Kierowca MPK podejrzany o zamordowanie studentki jest już w Krakowie - ustalił reporter RMF FM Marek Balawajder. Prawdopodobnie jeszcze dzisiaj przed południem Mirosław Ł. stanie przed prokuratorem i wtedy formalnie zostaną mu postawione zarzuty. Początkowo pewne było, że będzie to zarzut zabójstwa. Jednak teraz okazuje się, że nie jest to takie oczywiste.

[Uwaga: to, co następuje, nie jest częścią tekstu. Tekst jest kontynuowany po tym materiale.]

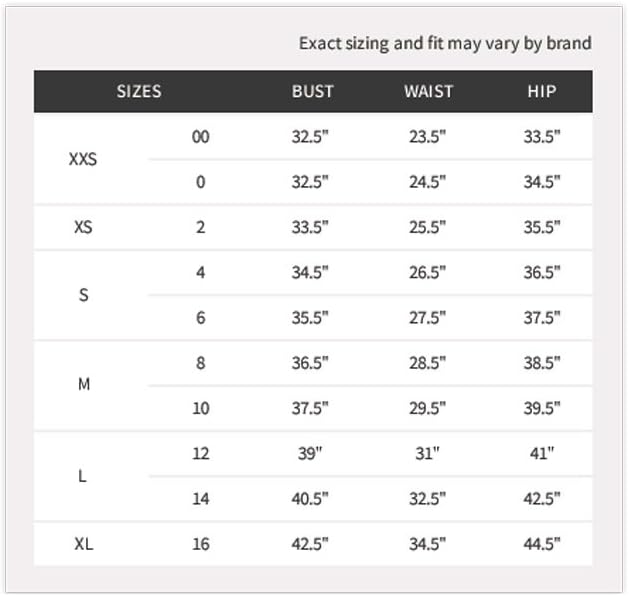Click numeric size 00 cell

(x=200, y=137)
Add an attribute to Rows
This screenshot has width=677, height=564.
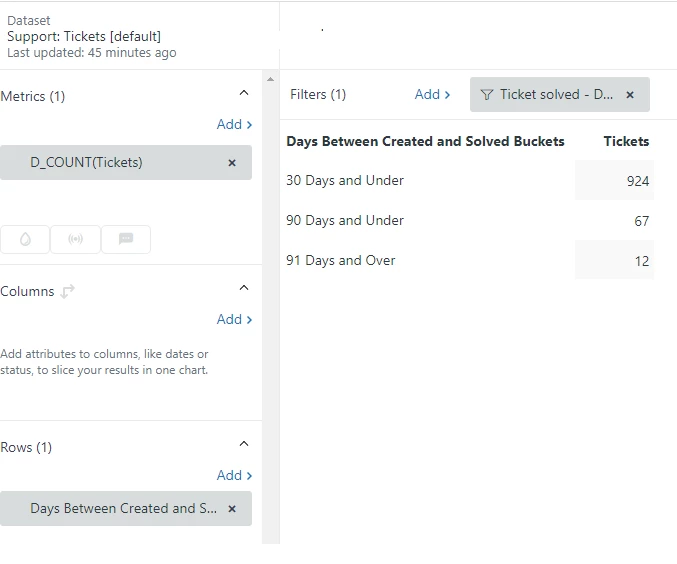[x=234, y=475]
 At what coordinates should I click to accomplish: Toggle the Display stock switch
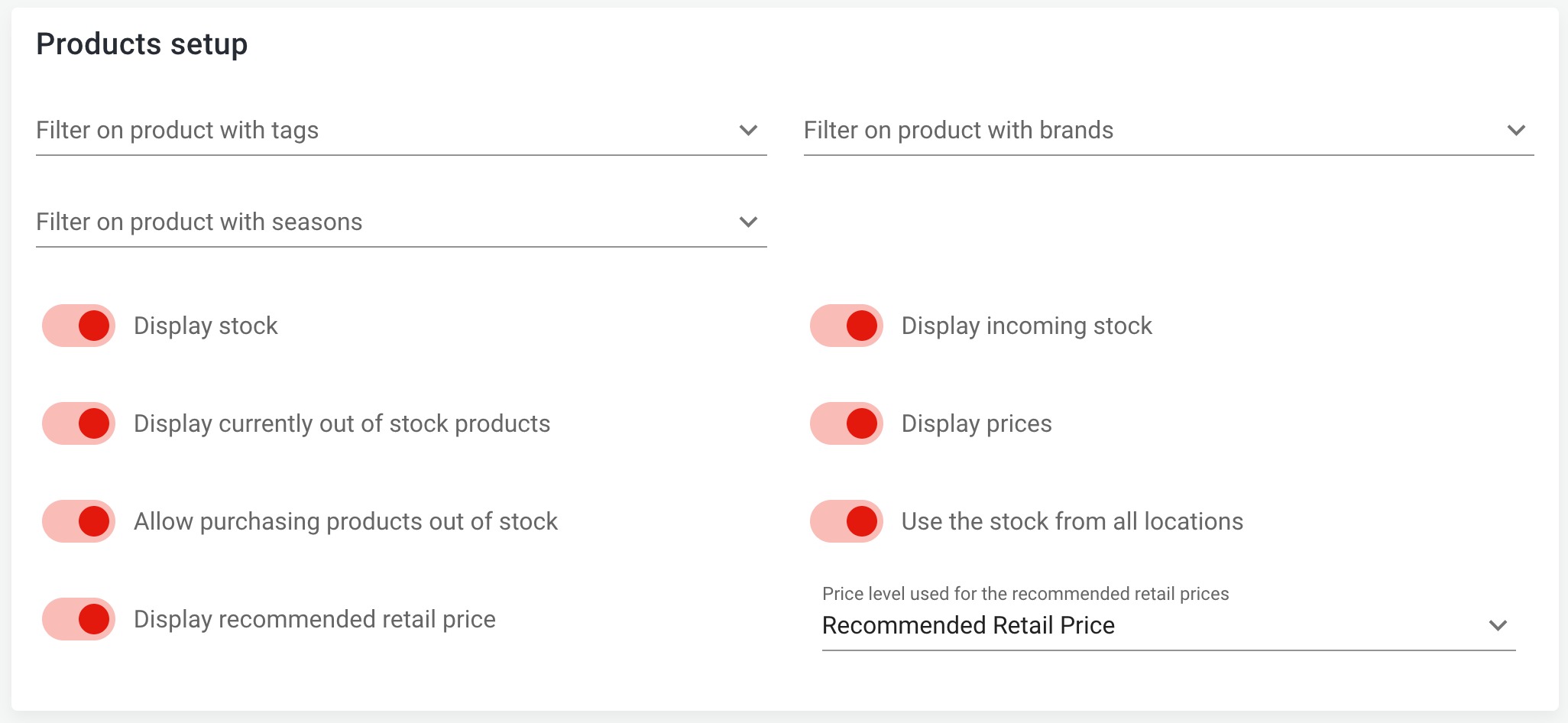tap(79, 326)
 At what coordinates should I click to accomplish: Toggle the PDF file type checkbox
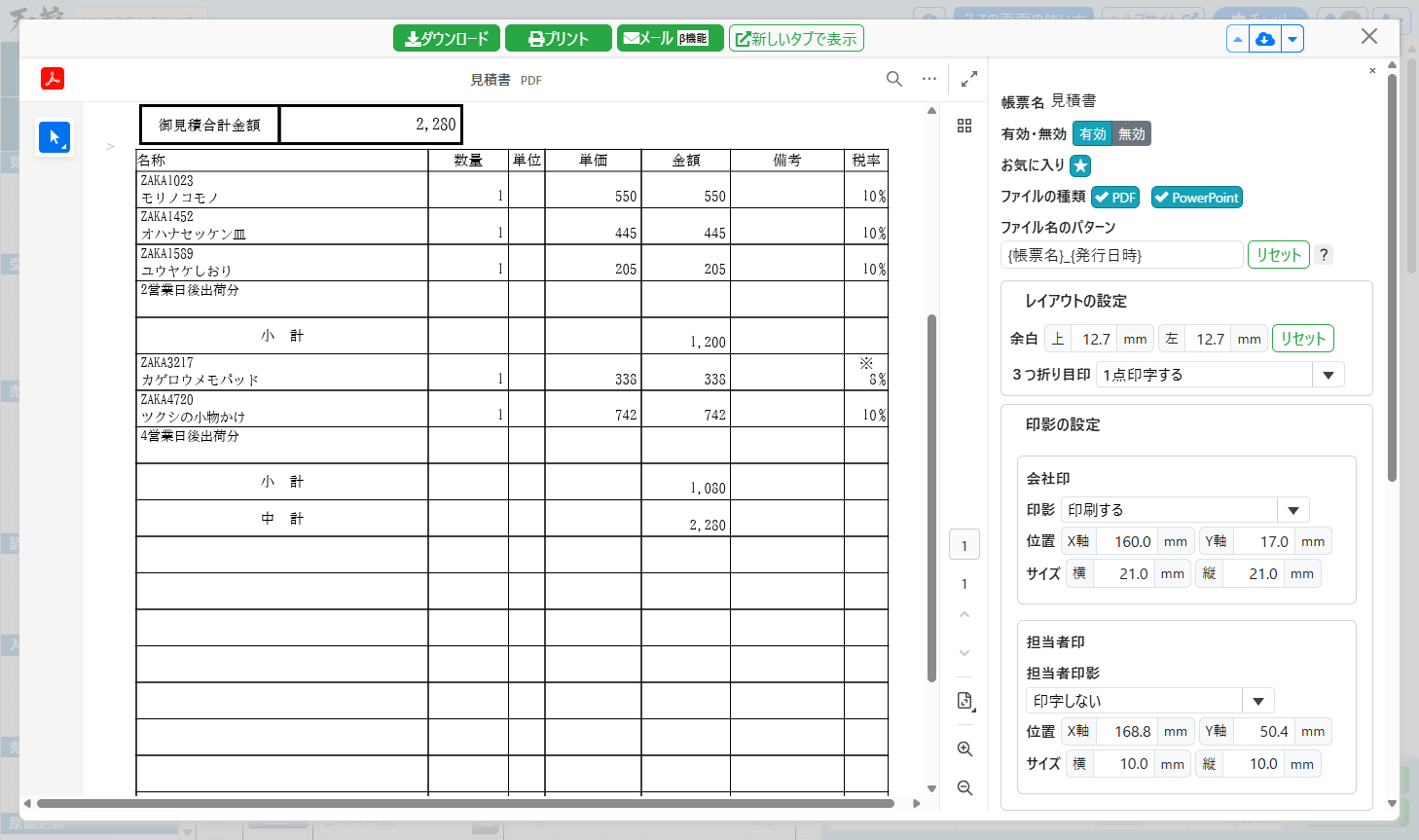(x=1114, y=198)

Sekcja zwłok Catriny Z. wykazała, że studentka zmarła w wyniku zachłyśnięcia się wodą. To oznacza, że tuż po pobiciu, kiedy kierowca MPK wrzucał ją do przydrożnego rowu, dziewczyna jeszcze żyła. Kierowca może więc tłumaczyć się że nie chciał zabić - wtedy może usłyszeć zarzuty na przykład pobicia ze skutkiem śmiertelnym i drugi zarzut nieudzielenia pomocy.
Ale jeżeli okaże się że kierowca miał świadomość, zostawiona w rowie dziewczyna może umrzeć, co więcej zadał 10 ciosów - to wtedy usłyszy zarzut zabójstwa. W pierwszym przypadku - zarzutu pobicia może grozić mu do 12 lat więzienia - w przypadku zabójstwa - dożywocie.

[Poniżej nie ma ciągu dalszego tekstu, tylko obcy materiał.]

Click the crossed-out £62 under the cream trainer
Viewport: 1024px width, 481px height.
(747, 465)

Catrina Z., 21-letnia studentka, przyjechała do Polski w lipcu na miesięczny staż. Jej ciało znalazła przypadkowa osoba w ostatnią sobotę nad ranem w rowie przy ul. Siewnej w Krakowie. Młoda kobieta miała kilka ran głowy. Podejrzany o jej zamordowanie kierowca został zatrzymany wczoraj późnym popołudniem w Skarżysku-Kamiennej. Pojechał tam na urlop.